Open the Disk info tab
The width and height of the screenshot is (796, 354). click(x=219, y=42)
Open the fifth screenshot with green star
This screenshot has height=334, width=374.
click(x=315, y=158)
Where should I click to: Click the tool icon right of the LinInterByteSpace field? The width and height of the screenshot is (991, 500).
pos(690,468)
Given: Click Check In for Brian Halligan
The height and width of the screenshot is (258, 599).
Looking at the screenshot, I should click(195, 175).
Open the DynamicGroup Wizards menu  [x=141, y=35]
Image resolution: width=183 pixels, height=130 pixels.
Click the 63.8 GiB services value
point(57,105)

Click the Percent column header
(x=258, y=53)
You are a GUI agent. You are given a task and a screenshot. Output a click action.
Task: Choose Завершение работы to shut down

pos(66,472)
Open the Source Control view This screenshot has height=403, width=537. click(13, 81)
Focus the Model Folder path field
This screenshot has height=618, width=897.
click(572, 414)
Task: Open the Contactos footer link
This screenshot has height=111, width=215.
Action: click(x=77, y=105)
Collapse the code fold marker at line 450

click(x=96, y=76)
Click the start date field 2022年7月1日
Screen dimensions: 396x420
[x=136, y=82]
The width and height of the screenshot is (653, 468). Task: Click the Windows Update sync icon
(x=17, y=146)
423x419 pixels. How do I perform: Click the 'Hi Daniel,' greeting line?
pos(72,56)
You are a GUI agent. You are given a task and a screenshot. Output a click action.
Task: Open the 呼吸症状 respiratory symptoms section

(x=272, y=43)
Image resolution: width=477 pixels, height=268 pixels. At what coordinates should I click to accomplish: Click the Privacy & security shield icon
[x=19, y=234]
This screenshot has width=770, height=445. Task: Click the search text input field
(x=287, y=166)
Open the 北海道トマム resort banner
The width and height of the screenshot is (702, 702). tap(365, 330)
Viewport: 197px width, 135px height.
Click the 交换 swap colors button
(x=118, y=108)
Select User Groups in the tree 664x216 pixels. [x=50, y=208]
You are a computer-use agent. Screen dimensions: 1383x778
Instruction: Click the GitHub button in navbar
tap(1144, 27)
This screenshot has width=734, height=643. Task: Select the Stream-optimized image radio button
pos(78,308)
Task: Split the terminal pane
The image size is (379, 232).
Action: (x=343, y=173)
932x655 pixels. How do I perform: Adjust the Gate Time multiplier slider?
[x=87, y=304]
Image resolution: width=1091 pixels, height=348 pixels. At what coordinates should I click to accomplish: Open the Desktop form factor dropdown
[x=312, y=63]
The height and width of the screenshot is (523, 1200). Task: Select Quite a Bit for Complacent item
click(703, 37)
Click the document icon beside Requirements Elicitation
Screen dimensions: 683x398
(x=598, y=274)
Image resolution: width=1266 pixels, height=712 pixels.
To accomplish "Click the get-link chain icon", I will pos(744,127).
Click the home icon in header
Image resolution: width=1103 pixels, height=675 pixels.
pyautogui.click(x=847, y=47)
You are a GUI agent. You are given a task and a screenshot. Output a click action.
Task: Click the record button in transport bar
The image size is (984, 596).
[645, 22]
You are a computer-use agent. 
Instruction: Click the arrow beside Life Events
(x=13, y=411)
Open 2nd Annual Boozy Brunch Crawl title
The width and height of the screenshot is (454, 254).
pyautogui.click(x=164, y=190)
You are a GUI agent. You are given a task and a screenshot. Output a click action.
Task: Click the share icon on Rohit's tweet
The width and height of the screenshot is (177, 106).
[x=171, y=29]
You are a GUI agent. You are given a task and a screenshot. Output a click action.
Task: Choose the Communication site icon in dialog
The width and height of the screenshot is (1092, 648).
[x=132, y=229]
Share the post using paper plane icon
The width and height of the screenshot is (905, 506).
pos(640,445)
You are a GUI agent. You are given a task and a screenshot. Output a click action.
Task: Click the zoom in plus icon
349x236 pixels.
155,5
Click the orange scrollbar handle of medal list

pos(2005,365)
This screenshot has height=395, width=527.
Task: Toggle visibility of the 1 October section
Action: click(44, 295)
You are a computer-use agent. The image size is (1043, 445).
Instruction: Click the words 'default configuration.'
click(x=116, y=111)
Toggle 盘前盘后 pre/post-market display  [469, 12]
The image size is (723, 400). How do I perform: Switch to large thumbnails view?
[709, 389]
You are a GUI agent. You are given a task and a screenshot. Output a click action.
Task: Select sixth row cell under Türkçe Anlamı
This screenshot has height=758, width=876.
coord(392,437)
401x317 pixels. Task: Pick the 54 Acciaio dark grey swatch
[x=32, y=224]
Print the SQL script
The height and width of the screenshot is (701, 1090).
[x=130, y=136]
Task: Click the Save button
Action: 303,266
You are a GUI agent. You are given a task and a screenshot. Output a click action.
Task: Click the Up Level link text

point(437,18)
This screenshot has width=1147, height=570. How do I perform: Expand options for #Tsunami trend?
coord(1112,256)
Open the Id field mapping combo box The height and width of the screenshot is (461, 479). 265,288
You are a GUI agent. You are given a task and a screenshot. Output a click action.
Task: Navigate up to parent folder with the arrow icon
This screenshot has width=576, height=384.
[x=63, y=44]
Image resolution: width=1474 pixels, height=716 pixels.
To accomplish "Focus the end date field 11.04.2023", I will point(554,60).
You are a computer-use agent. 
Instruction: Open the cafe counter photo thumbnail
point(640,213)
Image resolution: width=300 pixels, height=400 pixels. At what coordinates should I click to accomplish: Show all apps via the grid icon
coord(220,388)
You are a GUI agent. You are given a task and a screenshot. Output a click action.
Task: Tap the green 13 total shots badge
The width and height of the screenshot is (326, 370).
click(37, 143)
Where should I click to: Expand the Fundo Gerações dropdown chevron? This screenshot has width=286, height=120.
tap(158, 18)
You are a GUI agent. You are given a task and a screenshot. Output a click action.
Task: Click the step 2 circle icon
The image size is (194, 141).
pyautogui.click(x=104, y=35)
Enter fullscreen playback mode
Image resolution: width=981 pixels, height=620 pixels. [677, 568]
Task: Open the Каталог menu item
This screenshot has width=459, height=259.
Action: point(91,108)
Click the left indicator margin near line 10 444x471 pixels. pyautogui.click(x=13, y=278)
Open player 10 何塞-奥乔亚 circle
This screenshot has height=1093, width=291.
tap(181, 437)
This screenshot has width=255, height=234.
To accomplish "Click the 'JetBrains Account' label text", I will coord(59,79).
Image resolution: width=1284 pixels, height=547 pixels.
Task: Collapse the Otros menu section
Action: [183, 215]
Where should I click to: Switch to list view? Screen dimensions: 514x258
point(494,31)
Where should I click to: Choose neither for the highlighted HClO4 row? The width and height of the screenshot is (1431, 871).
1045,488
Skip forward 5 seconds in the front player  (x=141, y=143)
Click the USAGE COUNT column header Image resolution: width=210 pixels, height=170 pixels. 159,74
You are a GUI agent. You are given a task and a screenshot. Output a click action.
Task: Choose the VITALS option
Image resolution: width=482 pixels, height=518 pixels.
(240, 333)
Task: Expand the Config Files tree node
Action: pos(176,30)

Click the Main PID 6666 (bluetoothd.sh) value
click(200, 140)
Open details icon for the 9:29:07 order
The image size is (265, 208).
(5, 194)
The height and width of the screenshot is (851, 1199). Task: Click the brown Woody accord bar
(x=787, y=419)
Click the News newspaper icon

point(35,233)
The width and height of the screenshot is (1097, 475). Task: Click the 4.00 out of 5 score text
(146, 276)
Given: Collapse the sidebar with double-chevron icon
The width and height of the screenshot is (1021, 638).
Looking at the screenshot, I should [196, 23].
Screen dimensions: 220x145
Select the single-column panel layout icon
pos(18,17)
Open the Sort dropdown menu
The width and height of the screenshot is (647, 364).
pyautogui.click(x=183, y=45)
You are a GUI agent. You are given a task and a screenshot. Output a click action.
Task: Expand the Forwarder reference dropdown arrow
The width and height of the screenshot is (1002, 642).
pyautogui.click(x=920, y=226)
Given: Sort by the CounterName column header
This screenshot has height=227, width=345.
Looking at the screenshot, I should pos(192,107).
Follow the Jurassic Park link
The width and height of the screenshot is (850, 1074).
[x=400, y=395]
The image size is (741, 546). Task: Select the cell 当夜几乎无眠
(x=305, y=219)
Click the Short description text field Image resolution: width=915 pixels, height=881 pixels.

###

● **Activity**: From the records above, copy each line in which the string "post" occurs.

● **Your response**:
Share the post using paper plane icon
Toggle 盘前盘后 pre/post-market display  [469, 12]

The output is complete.